Voltada para as condições de armazéns de secos e molhados e de pequenas empresas familiares, a Lei de Falências e Concordatas de 1945 limitava-se a fixar regras para o fechamento de empreendimentos insolventes e critérios para que os credores pudessem ressarcir seus prejuízos. Por isso, à medida que o parque industrial se consolidava e o Brasil expandia o setor de serviços, a lei deixou de propiciar soluções satisfatórias para as empresas, para o sistema financeiro e para o Fisco. Já a lei de 2005, ao procurar preservar empregos, marcas, equipamentos e direitos dos credores, não se concentra na solução mais drástica, a falência. Com o objetivo de garantir a sobrevivência de empresas em dificuldades e evitar o retalhamento de seus ativos, ela acabou com a figura da concordata e introduziu, entre outras inovações, um mecanismo judicial que permite a discussão, durante um determinado período, de um plano de recuperação com todos os credores – inclusive os trabalhadores e as autoridades fazendárias.

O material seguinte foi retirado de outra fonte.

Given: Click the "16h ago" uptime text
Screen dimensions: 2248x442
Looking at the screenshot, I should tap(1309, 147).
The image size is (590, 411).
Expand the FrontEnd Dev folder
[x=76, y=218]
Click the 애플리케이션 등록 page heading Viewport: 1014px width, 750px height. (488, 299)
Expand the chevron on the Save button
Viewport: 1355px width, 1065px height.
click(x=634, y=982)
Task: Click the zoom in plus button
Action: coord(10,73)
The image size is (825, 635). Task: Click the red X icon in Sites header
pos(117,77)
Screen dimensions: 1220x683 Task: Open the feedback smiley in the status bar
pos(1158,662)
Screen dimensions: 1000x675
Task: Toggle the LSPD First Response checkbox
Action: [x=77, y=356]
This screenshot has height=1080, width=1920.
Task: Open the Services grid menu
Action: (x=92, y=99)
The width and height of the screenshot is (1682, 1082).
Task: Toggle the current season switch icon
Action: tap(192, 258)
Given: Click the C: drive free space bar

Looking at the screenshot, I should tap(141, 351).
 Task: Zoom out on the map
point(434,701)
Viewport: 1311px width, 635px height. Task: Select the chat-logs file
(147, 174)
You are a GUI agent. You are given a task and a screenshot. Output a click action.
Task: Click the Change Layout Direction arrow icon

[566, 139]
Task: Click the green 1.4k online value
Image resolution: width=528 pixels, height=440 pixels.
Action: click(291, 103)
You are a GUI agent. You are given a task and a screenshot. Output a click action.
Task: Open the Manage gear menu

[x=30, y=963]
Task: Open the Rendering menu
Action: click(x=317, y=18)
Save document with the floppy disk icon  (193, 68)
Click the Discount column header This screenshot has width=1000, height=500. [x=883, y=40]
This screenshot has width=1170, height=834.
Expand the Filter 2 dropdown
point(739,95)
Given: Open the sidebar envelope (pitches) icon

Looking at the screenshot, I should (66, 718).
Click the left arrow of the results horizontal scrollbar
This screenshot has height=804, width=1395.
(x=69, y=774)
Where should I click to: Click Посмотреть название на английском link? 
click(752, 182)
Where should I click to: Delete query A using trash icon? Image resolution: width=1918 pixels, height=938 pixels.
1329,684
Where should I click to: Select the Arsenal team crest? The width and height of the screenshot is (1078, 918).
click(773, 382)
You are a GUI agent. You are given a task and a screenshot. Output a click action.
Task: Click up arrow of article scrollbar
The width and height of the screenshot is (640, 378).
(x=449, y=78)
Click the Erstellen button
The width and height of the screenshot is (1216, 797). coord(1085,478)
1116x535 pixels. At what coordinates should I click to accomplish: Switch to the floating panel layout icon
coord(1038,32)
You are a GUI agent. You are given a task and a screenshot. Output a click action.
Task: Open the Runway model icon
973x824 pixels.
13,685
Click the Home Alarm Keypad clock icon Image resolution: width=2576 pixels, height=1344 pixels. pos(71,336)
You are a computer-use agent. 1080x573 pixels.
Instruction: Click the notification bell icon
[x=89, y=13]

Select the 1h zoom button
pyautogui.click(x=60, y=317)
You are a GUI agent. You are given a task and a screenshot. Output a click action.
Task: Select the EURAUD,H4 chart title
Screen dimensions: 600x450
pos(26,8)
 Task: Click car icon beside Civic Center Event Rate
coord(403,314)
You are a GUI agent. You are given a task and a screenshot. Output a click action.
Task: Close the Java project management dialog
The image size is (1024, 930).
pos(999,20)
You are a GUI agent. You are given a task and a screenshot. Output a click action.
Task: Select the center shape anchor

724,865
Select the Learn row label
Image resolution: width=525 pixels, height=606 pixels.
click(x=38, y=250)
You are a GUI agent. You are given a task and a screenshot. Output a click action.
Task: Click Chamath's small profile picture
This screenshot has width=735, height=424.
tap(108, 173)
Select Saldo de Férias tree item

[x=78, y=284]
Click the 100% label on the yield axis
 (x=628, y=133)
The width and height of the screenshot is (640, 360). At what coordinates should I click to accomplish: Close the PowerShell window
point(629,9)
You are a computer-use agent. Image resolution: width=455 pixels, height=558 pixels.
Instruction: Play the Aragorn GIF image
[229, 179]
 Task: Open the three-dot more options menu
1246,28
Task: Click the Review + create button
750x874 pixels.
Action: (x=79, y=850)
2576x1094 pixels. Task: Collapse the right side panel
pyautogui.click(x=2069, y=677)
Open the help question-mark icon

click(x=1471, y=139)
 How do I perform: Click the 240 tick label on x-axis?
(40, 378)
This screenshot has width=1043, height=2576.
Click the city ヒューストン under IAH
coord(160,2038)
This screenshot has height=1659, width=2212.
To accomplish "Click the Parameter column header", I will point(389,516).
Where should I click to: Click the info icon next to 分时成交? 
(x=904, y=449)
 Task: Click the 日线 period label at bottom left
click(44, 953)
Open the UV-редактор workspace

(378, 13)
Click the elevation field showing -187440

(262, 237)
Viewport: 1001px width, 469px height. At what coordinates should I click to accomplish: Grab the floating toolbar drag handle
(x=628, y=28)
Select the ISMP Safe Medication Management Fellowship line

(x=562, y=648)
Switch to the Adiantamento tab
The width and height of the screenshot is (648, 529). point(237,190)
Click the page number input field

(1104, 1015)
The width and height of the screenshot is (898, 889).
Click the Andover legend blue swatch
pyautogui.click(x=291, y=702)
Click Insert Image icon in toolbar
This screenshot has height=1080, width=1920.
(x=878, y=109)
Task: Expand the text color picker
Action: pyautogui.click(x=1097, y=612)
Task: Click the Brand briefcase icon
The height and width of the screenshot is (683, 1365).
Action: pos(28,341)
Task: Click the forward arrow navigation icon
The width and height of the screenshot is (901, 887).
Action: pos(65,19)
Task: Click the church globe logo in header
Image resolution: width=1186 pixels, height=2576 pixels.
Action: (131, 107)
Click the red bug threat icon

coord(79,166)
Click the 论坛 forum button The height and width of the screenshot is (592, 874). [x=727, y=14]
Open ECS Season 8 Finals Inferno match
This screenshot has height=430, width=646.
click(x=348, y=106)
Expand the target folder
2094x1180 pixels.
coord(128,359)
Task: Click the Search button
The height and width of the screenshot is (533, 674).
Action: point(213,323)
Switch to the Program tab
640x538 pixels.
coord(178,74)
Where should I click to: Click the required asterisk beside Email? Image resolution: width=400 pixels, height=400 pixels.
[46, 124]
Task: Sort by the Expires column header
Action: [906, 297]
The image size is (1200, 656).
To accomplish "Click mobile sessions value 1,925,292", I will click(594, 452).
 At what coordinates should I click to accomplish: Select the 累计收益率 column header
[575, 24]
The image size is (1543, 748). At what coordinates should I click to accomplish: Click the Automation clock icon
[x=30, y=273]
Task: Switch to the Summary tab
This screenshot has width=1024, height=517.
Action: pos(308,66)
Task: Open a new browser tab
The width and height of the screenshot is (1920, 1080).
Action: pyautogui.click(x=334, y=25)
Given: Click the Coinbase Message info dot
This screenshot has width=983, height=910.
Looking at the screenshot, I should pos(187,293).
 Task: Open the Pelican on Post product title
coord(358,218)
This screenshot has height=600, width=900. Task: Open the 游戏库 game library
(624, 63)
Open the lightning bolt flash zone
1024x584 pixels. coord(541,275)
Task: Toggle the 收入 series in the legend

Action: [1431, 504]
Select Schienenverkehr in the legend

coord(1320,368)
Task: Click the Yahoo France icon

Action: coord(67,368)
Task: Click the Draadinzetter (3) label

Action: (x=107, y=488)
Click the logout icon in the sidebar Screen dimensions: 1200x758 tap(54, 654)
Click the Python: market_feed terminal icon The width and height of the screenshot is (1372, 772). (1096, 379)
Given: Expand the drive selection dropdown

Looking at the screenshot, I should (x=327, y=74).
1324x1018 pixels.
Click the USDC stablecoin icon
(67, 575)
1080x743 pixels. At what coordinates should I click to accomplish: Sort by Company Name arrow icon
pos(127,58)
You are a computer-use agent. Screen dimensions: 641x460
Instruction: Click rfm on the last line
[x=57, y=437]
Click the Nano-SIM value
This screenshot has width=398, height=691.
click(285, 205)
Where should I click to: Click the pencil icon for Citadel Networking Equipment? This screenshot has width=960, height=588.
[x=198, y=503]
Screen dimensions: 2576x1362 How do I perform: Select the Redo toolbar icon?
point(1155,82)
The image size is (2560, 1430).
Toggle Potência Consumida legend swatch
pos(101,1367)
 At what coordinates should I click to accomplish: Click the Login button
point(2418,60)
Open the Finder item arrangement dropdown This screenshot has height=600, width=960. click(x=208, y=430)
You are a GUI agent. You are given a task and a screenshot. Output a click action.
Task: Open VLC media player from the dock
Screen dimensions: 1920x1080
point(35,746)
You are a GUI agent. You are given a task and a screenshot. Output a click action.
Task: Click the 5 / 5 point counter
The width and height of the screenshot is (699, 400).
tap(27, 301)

Só após esse prazo é que, não havendo acordo, os credores poderão impetrar ações de cobrança e os tribunais poderão decretar a falência da empresa. A lei também prevê condições especiais de pagamento, cisão, incorporação, transformação de sociedade, constituição de subsidiárias, cessão de ações, substituição de executivos, aumento de capital e formação de cooperativas de empregados.

Assim, para dar resultados, a Lei de Recuperação das Empresas depende de um trabalho menos formalista e mais técnico por parte dos tribunais. Na medida em que as negociações envolvem especialistas em finanças, marketing, recursos humanos, design, logística e produção, os juízes têm de saber ler balanços, entender o que é fluxo de caixa e compreender as implicações econômicas das decisões que terão de tomar. Quando a lei entrou em vigor, o Judiciário não dispunha de magistrados com esse tipo de formação nem quadros técnicos para assessorá-los. Por sugestão do Conselho Nacional de Justiça e da área econômica do Executivo, muitos tribunais patrocinaram cursos de especialização e abriram concursos para contratar técnicos especializados. Agora é a hora de ver se essas medidas deram resultado e se os juízes especializados em recuperação judicial estão à altura de sua função, no momento em que o Brasil enfrenta a maior crise de sua história.